___ PROVIDED RECORDS

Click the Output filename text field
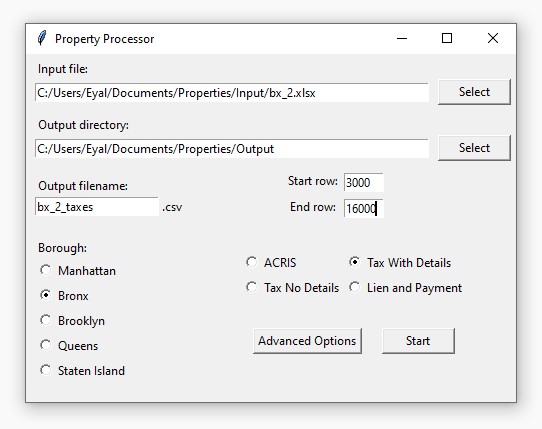Screen dimensions: 542x429 pyautogui.click(x=97, y=207)
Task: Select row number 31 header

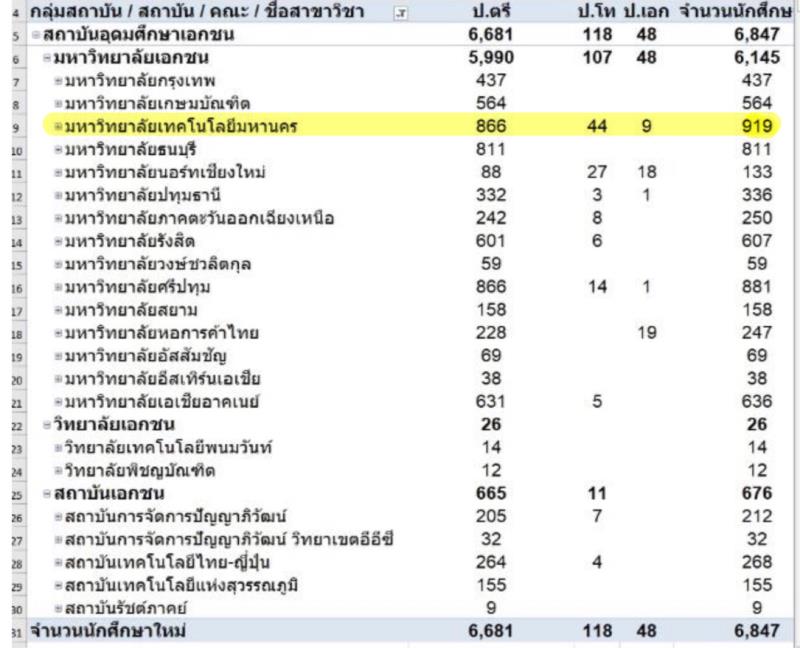Action: pyautogui.click(x=15, y=632)
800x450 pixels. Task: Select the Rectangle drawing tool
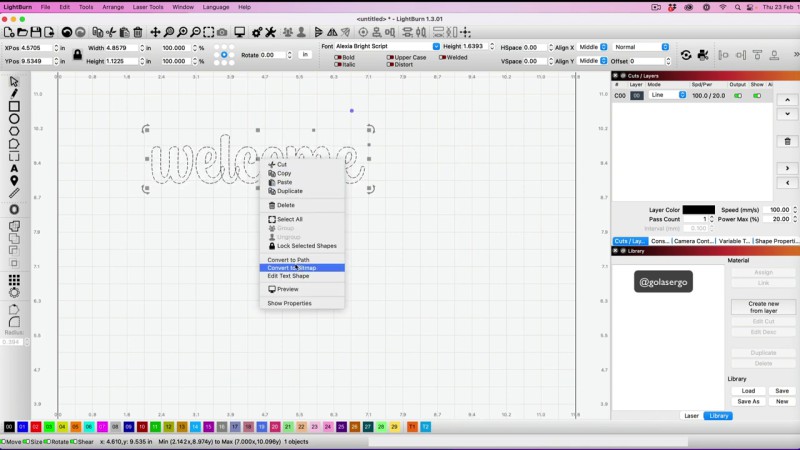(x=14, y=106)
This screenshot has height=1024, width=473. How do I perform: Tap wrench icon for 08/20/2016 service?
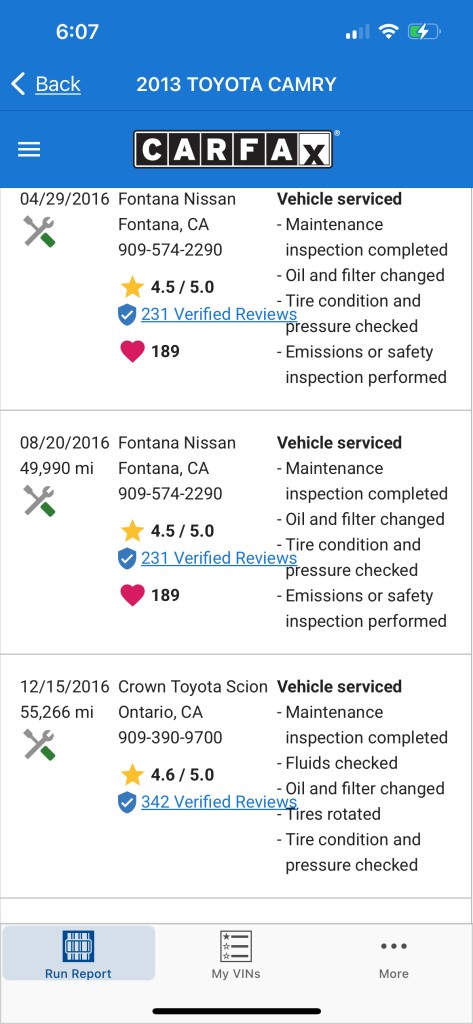[x=39, y=501]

______

▶ **ASSIGNED TASK**
Transcribe exactly, and only, the lines from the one containing "Task: Select row number 31 header" through the last line of the records above, both included; leave out the pictures.

▶ **RESPONSE FOR THIS EXERCISE**
Task: Select row number 31 header

Action: pyautogui.click(x=15, y=632)
800x450 pixels. Task: Select the Rectangle drawing tool
(x=14, y=106)
This screenshot has height=1024, width=473. How do I perform: Tap wrench icon for 08/20/2016 service?
[x=39, y=501]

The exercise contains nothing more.